Le contrôle du nettoyage n’est pas obligatoire mais en cas de problème détecté sur les laits, il s’avère nécessaire. De plus en plus de producteurs font appel au contrôle de nettoyage en préventif pour vérifier si leurs pratiques sont adaptées. Des fromageries ont également opté pour un suivi des laits des producteurs (tests de lactofermentation) pour détecter et corriger les éventuels déséquilibres de la flore microbienne du lait. Les producteurs sont fiers de revendiquer leurs efforts dans ce domaine, à l’instar des producteurs de Chapelle d’Huin dans le cadre du programme Floracq (affiche ci-contre).

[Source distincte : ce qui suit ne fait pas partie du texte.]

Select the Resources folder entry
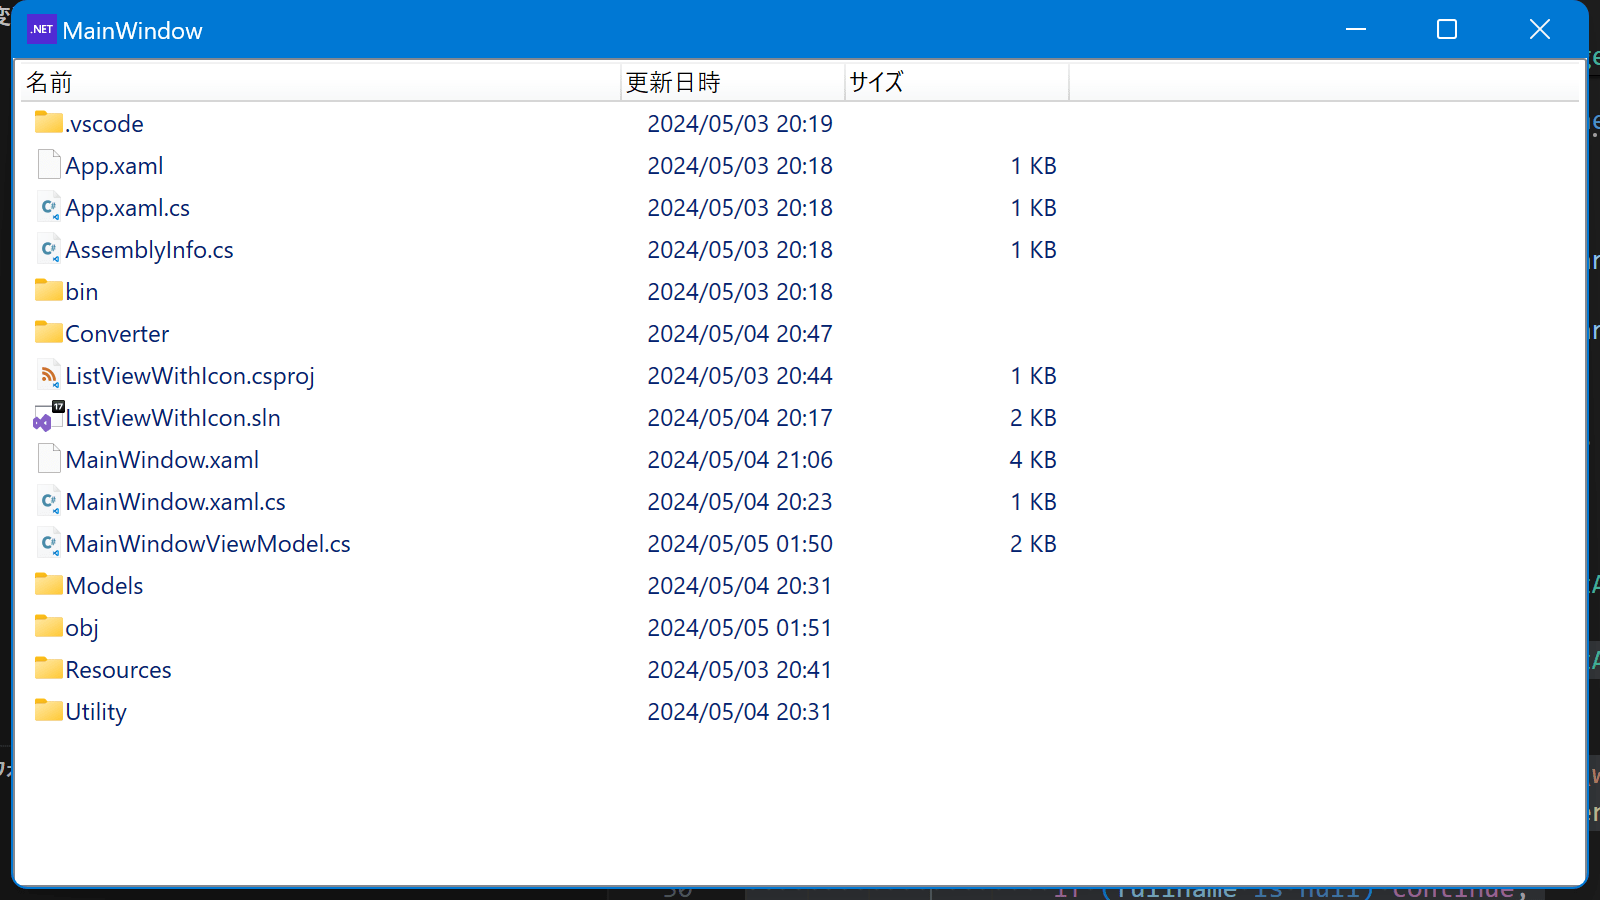The image size is (1600, 900). click(117, 669)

Le passage de l’eau dans les tuyaux, avec une bonne turbulence et un bon temps de contact, doit apporter une efficacité de nettoyage qui permet de limiter la fréquence d’utilisation des produits de nettoyage à une fois par jour. « Plus on contrôlera la qualité de nettoyage en amont, dans le respect du T.A.C.T.(1), moins on aura besoin d’actions curatives ».
La température de l’eau de lavage est également un point important que le producteur peut mesurer et rectifier assez facilement. Tout comme l’entretien des manchons de traite en caoutchouc, qu’il faut changer une fois par an (si la traite dure plus d’une heure) ou au bout de 2 500 traites (2).
Enfin, l’extérieur du tank à lait doit être correctement nettoyé pour ne pas polluer l’intérieur. L’oeil de l’éleveur est irremplaçable pendant la traite. Rester vigilant et bien observer le comportement des animaux apporte des informations sur la santé de ces derniers (mamelles) et le bon fonctionnement de la machine à traire.
(1) T.A.C.T. : Température, Action mécanique, Concentration de la solution de nettoyage, Temps de nettoyage.
(2) Pour un troupeau de 50 vaches et une salle de traite de 10 postes, 2 500 traites revient à changer ses manchons tous les huit mois.